Как же ей нужно, чтобы он расслышал ее немой крик о помощи! Но Исаак остается глух, и озноб снова пробирается в тело — медленно, но верно. Ничего она не рисовала. Ни единой линии не провела карандашом. Не хочется. Его курс ее не вдохновил, хотя это был отличный курс.

Ей вообще ничего не хочется.

Но она рассказывает о своих великих планах, о том, что ступила на путь, который куда-нибудь да приведет.

Вранье, всё вранье.

И она заканчивает разговор, ощущая пустоту и холод.

Моль мечется, влетела в пламя свечи. Вспыхнула, упала на стол. Обожженная, но еще живая; пусть останется на столе.

Мария забирает одну свечу с собой в комнату, достает дневник.
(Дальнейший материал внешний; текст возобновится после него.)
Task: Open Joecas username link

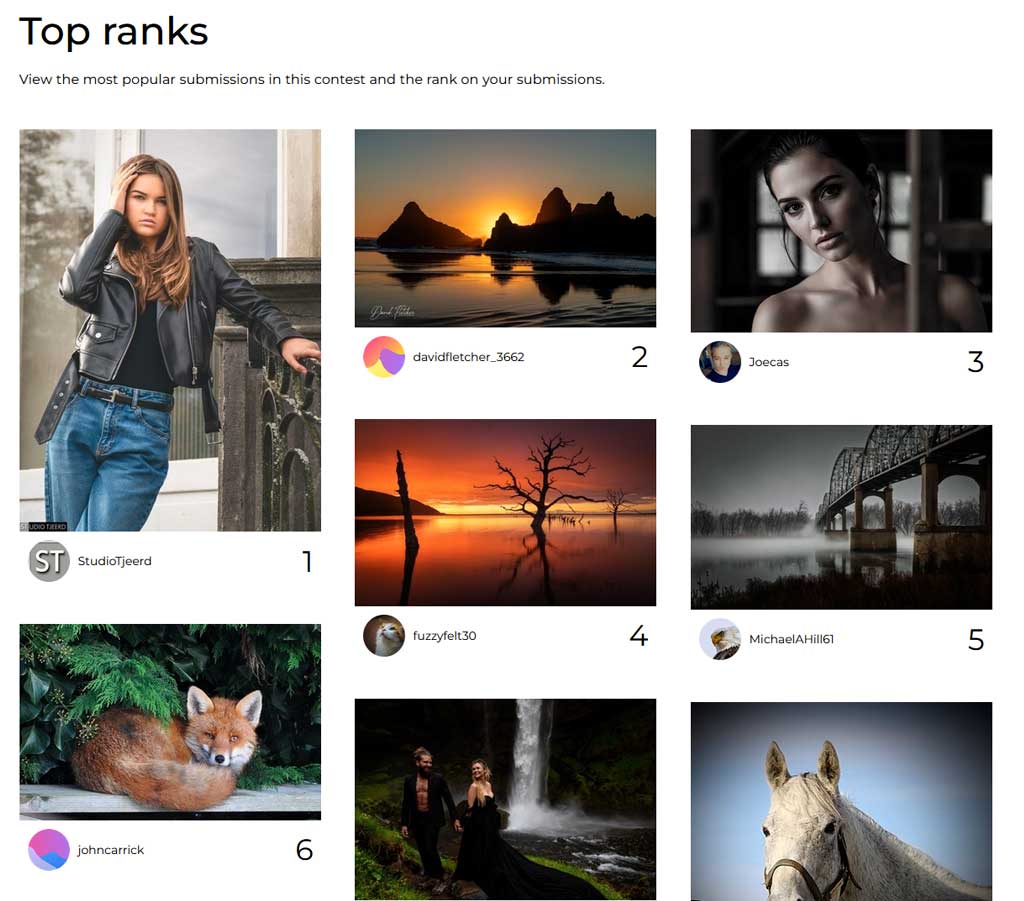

Никто не должен прочитать ее записи; вернувшись на диван, Мария вырывает листы из дневника, один за другим, и сминает их.

Воздух вдруг словно становится гуще. На кухне щелкает, потом доносится жужжание. Это холодильник. Дали электричество.
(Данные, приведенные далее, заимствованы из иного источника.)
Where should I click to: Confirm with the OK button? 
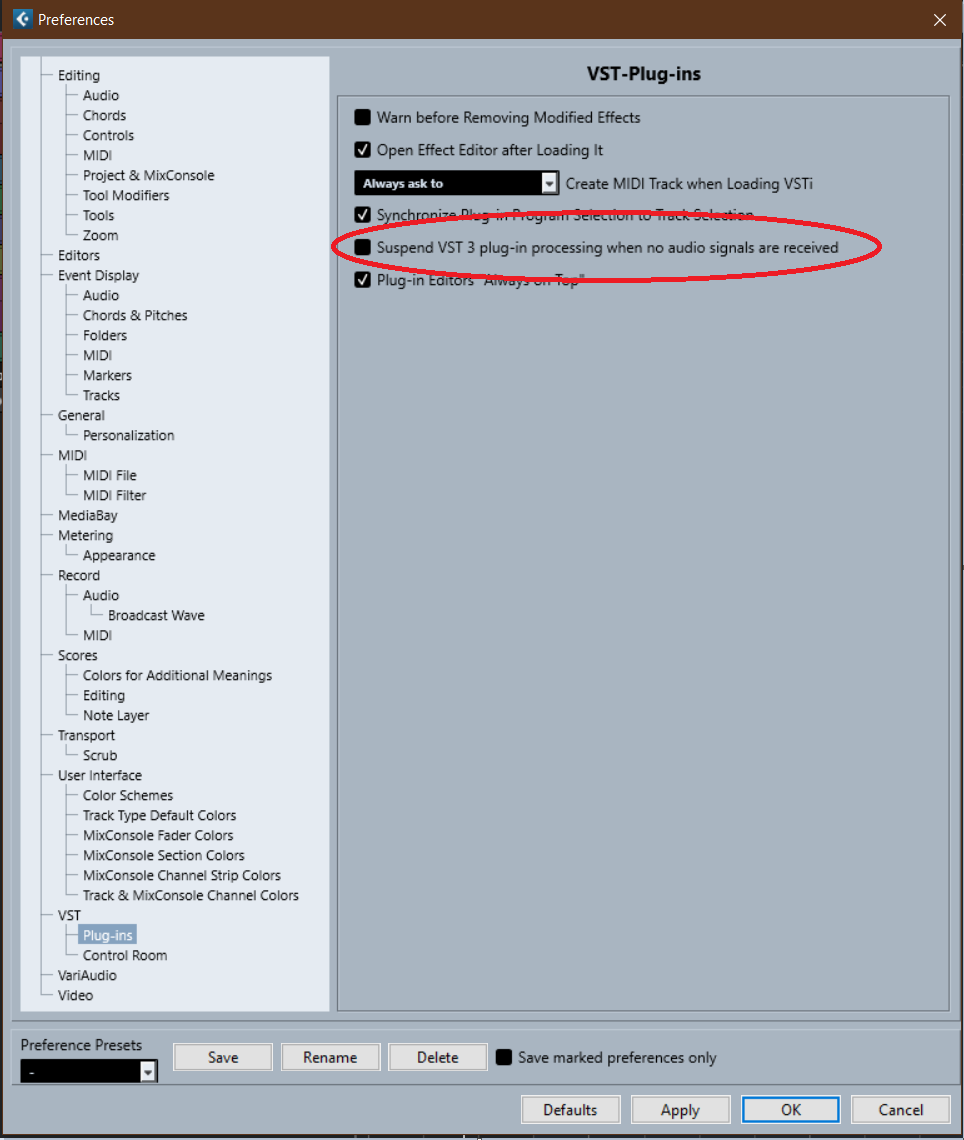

Мария задувает свечи, включает торшер и идет в прихожую, чтобы достать из кармана куртки кассетный плеер. В тот момент, когда она кладет плеер и скомканную бумагу на стол, торшер гаснет. Электричество снова отключили.


Сейчас она сделает себе больно в последний раз.

Мария Альвенгрен смешивает коктейль в темноте, в забытом богом месте, которое всего пятью буквами отличается от Иерусалима. Она не проливает ни капли.

Сто миллилитров водки, сто миллилитров жидкой хлорки.

Ее не рвет, когда она выпивает смертельный коктейль. После второго стакана тоже не рвет. И после следующих.

Она чувствует себя, как ребенок накануне Рождества. Как ребенок, чьи неугомонные пальцы трогают и трясут коробки, обернутые соблазнительной блестящей бумагой.

Ветер холодит голые запястья, когда она открывает дверь на балкон.

У нее в голове — Голод.

Из-за страха высоты напрягаются ноги. Это рефлекторное, готовность бежать.

Она — добыча, жертва.

Хуртиг

Остров Рунмарё

Последние солнечные лучи окрасили скалы и вершины деревьев розовым. Вода под нависшими ветвями стала в сумерках серо-синей, но рябина еще светилась красным.

Два куска говяжьего филе с печеной картошкой и полбагета, запитые литром пива, сделали плюс семь градусов по-осеннему холодного Балтийского моря почти приятными. Исполняющему обязанности полицейского комиссара Йенсу Хуртигу было хорошо. Зазимовавший на мостках шезлонг прогнулся под тяжестью его тела; до арендованного домика рукой подать. Хуртиг чувствовал себя грузным, как островной ледниковый валун.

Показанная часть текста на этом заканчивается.